Negócio da crise. A chave está em saber aproveitar as oportunidades. “A venda porta-a-porta é um fenômeno naqueles países com alta taxa de desemprego”, diz o argentino Jorge Méndez, representante na Argentina do World Federation of Direct of Selling Associations, com base em Buenos Aires, que revela que esse negócio movimentou US$ 96 bilhões e garantiu atividade a 54,4 milhões de pessoas no mundo em 2004. “Promete seguir crescendo nos próximos anos na América Latina, já que é uma alternativa para milhões de mulheres e jovens que não têm um emprego estável.”

Que o diga a Avon.
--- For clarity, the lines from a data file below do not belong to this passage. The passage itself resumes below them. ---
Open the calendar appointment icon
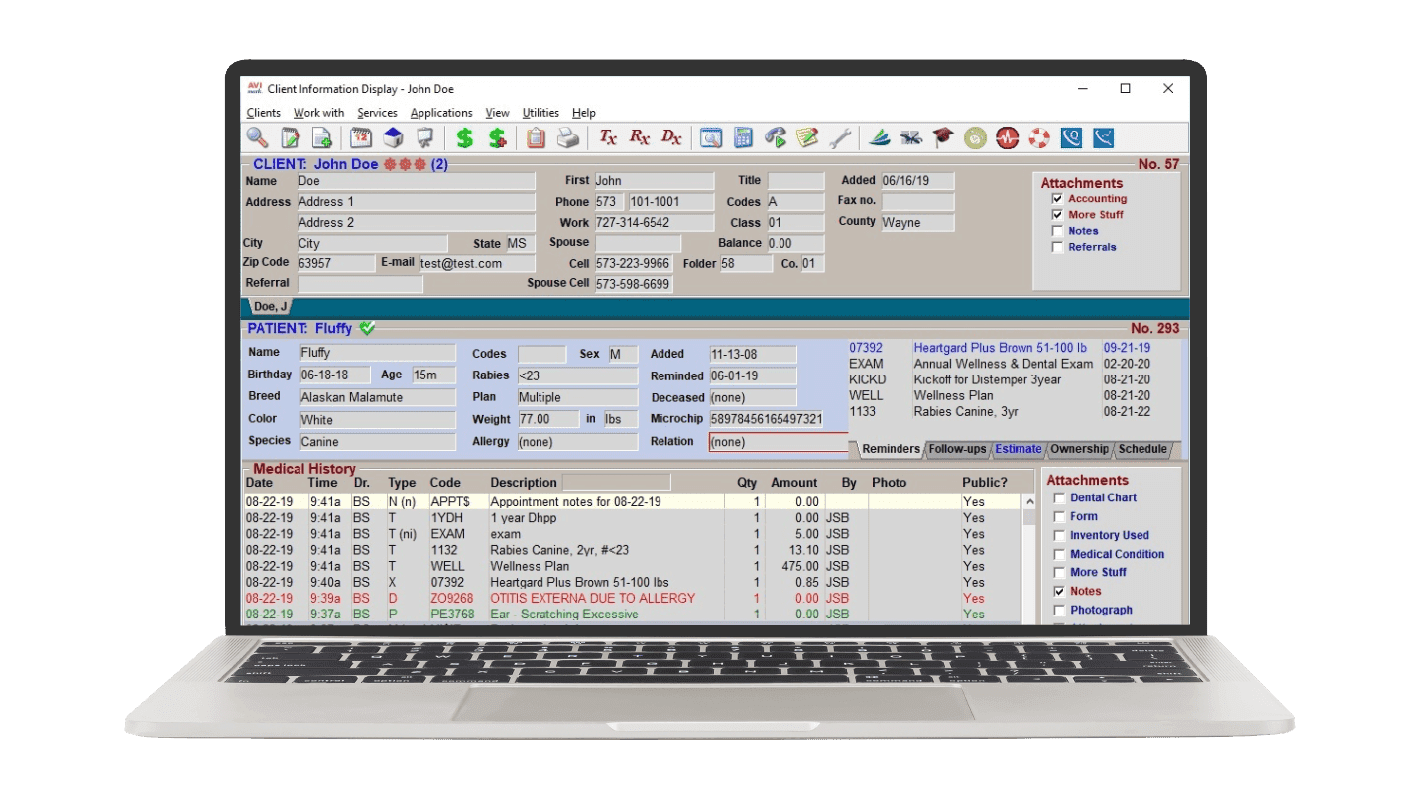The image size is (1419, 798). click(x=361, y=138)
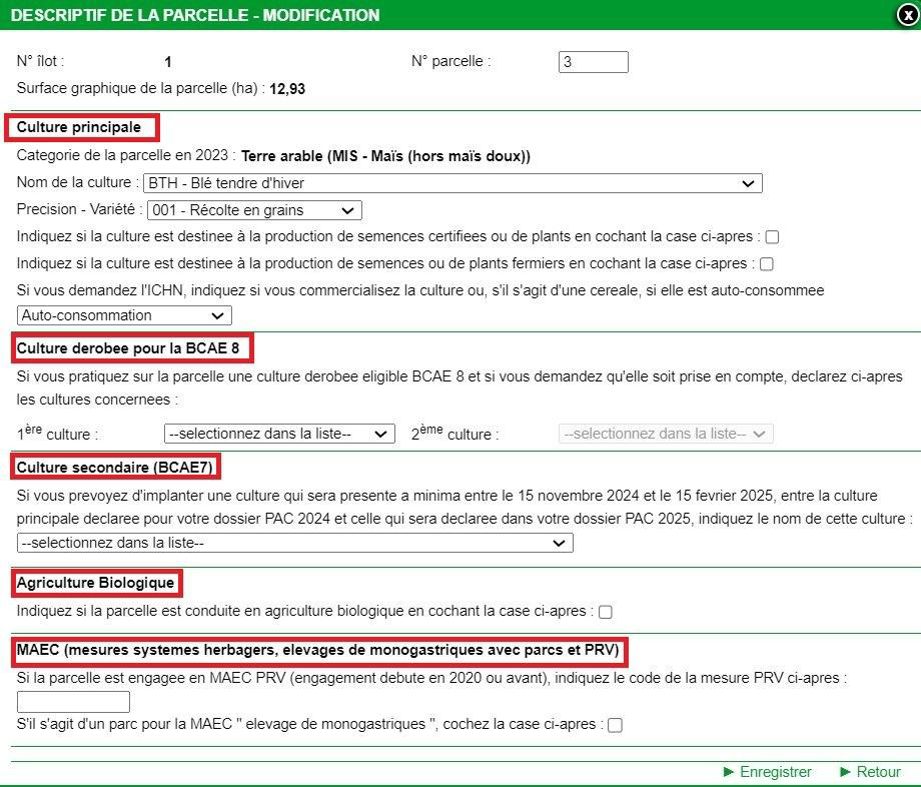Open the Auto-consommation dropdown
Image resolution: width=921 pixels, height=787 pixels.
click(124, 315)
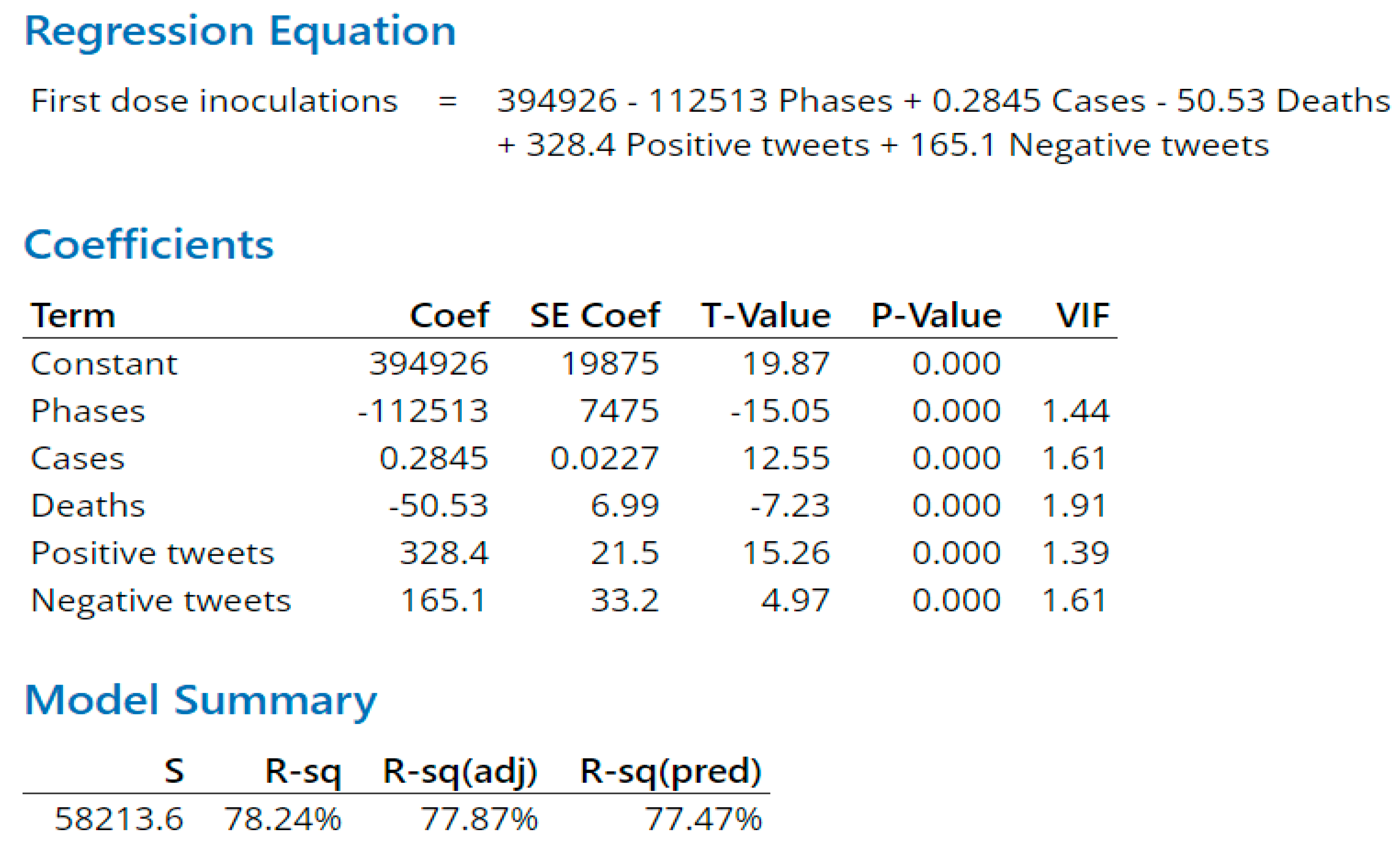The height and width of the screenshot is (855, 1400).
Task: Select the VIF column header
Action: [x=1082, y=316]
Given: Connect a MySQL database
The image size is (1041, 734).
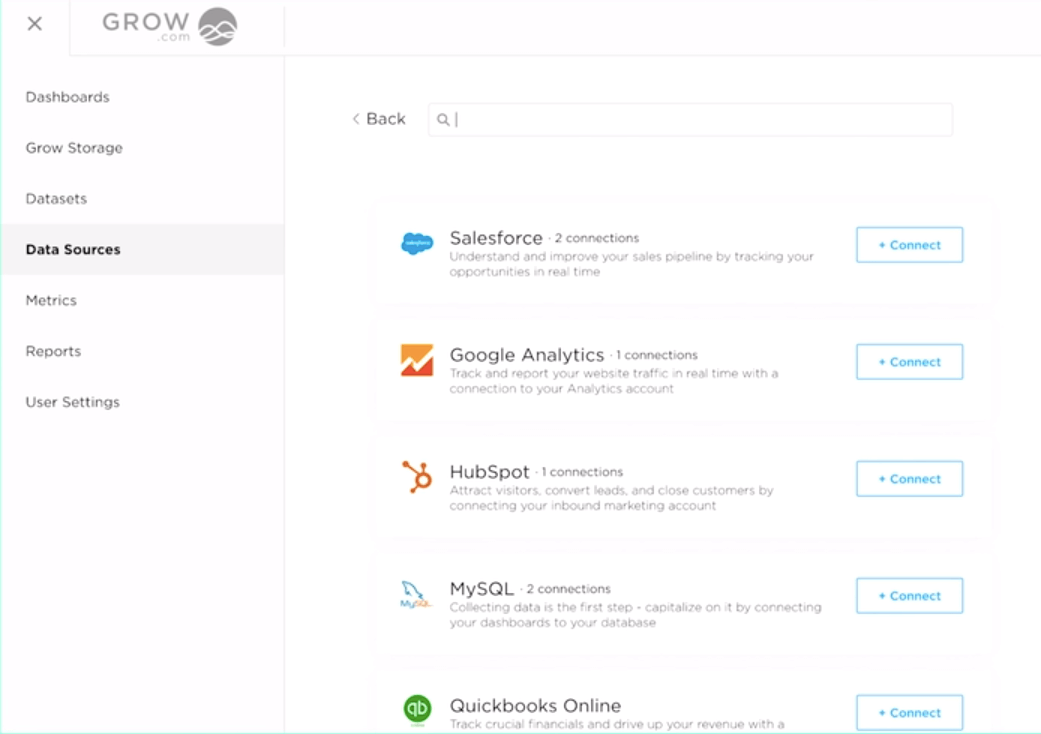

Entre crise e recuperação econômicas, o Brasil é o segundo mercado da Avondepois dos EUA, somando US$ 1,8 bilhão em 2005. Melhor ainda, a filial brasileira conta com 1 milhão de revendedoras, o maior número da multinacional no mundo. “O porta-a-porta é uma possibilidade garantida de emprego”, diz Luis Antonio Fernández, diretor executivo de vendas da Avon no Brasil. “Despachamos 704 milhões de itens e 60% de nossas empregadas são mulheres.” É aqui onde entra O Rei dos Catálogos, que recebeu por seis vezes o prêmio de melhor vendedor da empresa. “Ainda que existam muitas como ela, Márcia tem uma política comercial agressiva e seu empreendimento é notável”, diz Fernándes. Por isso, faz parte do chamado Clube de Empreendedoras da Avon, onde recebe treinamento constante e produtos a preços preferenciais.